P3/hygiene: supervisor active map leaks JoinHandle entries on panic — no functional impact, opportunistic cleanup #125

New issue

Open

opened 2026-05-24 11:03:43 +00:00 by sameh-farouk · 0 comments

sameh-farouk commented

2026-05-24 11:03:43 +00:00

Member

Severity: P3 / hygiene — NOT a functional defect

Disclosure: I filed this as P1 originally then re-analyzed and downgraded. The original framing overstated the impact by pattern-matching to #123 without checking whether the leak actually manifests as user-visible breakage. It doesn't. Filing it anyway so the cleanup isn't forgotten, but it's a hygiene item — not something to schedule in a sprint.

The technical leak

After landing hero_proc#123 (LogEventBus RAII fix, commit 837bdb0), the same panic-leak pattern persists for a different per-job resource: the supervisor's active: Arc<Mutex<HashMap<u32, JoinHandle<()>>>> map.

crates/hero_proc_server/src/supervisor/mod.rs spawn site:

let handle = tokio::spawn(async move {
    let _channel = channel_guard;       // RAII — LogEventBus, fixed in #123
    executor::run_job(...).await;
    if let Some(p) = probe_handle { p.abort(); }
    active.lock().await.remove(&job_id); // ← only on happy path
});

self.active.lock().await.insert(job_id, handle);

If executor::run_job panics, the spawned task terminates with JoinError::Panic and the active.lock().await.remove(&job_id) line is never reached — the JoinHandle entry stays in the map.

Why it's NOT a real defect

Walking the actual consequences:

Memory leak — JoinHandle<()> is ~100 bytes including tokio internal state. Even with thousands of panic-leaked entries over weeks: KB-MB scale. Not an ops concern.
u32 job_id collision causing skipped jobs — the original "this is a real bug" framing. But job IDs are SQLite AUTOINCREMENT row IDs, strictly monotonic, never recycled. For a u32 to wrap you'd need ≥4 billion jobs in the daemon's lifetime. Doesn't happen. The collision-induced skip can't fire in practice.
Pinned task memory — same hygiene category as (1).

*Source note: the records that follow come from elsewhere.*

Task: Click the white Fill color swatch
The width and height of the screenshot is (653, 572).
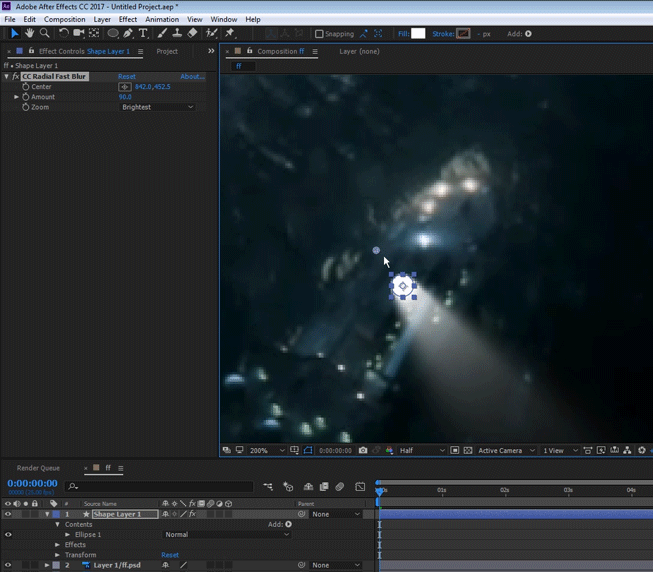Action: [x=418, y=34]
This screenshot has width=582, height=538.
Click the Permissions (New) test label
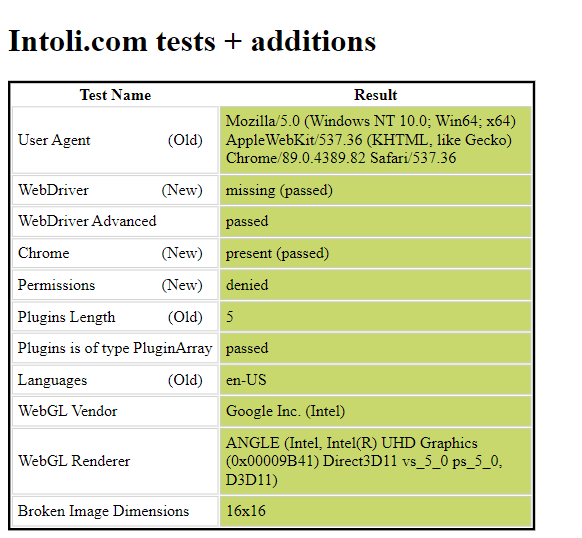(115, 285)
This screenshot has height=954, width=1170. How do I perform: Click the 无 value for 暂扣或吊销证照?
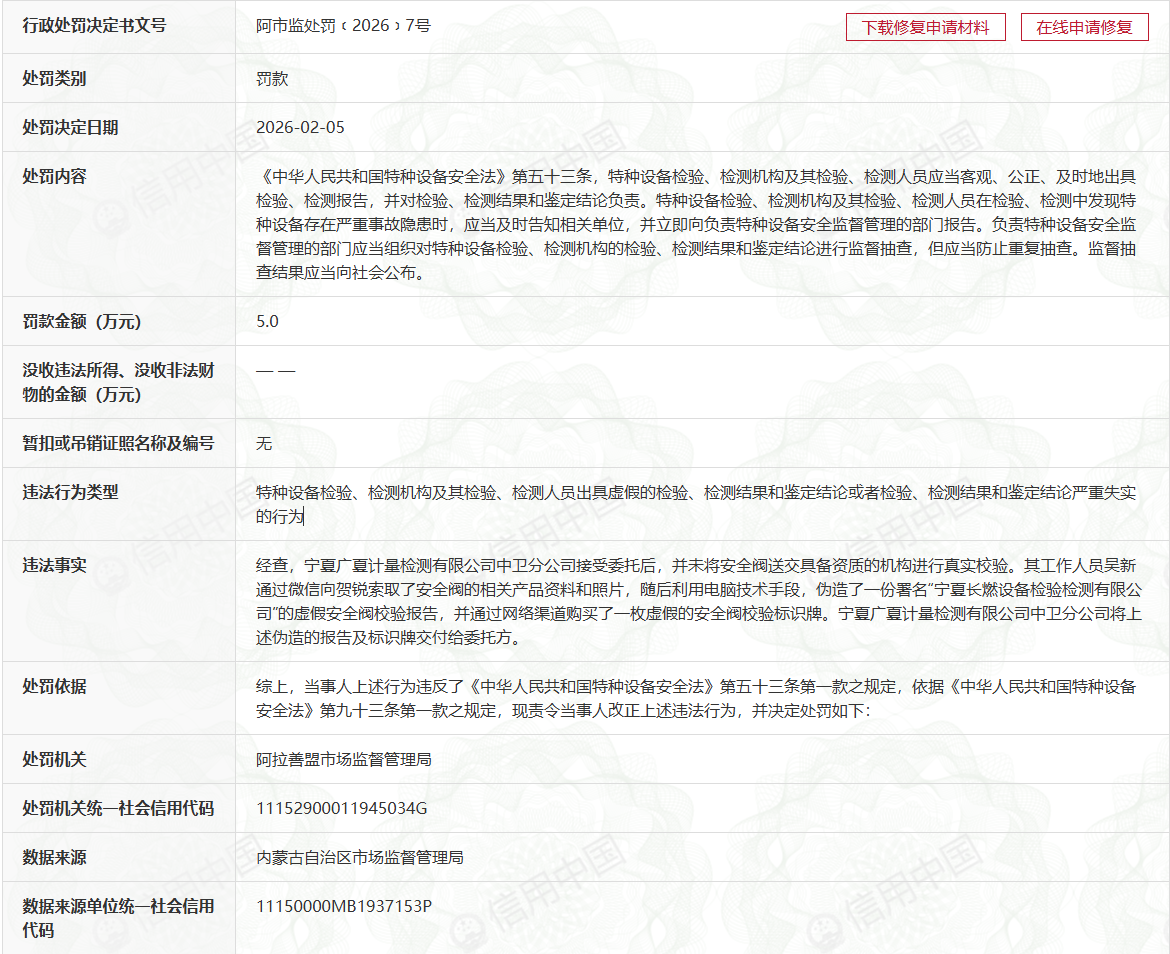(264, 443)
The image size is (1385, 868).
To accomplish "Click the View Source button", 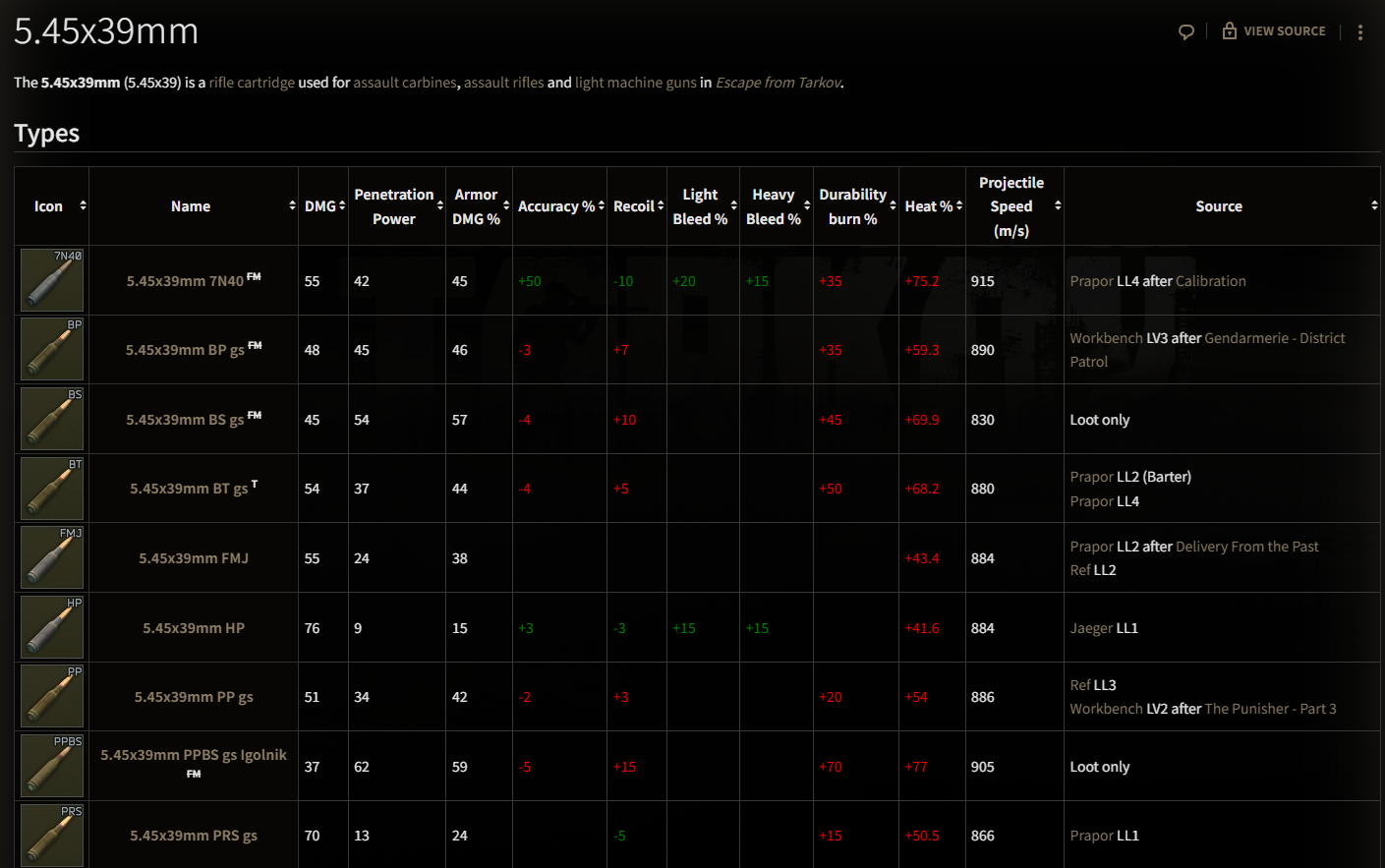I will pyautogui.click(x=1274, y=31).
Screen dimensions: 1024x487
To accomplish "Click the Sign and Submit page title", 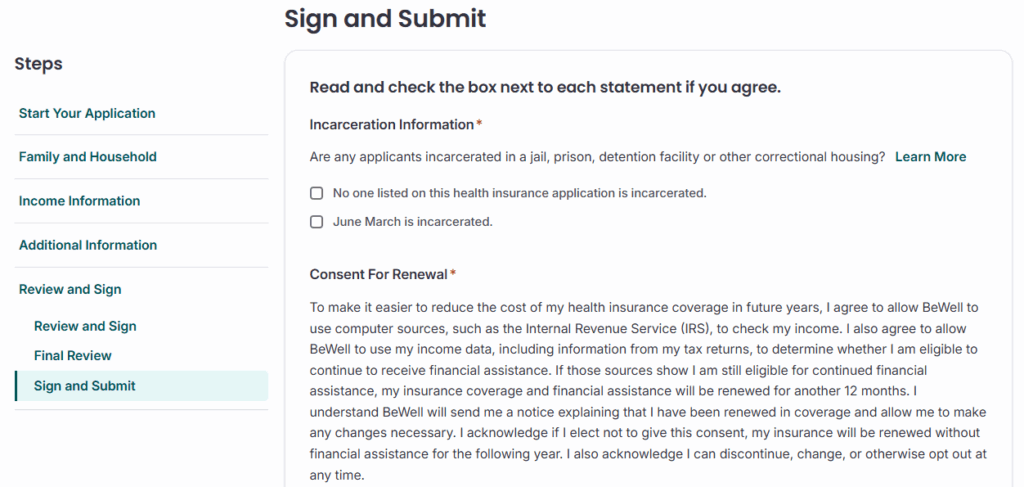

Contrast with #123: that leak caused SSE clients to hang waiting for a log.done event that never arrived. Real user-visible breakage. This one has no equivalent.

When to take it

Pick this up opportunistically next time supervisor/mod.rs is being refactored anyway — bundle it into that change. Don't schedule it standalone; the ROI doesn't justify the surface churn on a hot file.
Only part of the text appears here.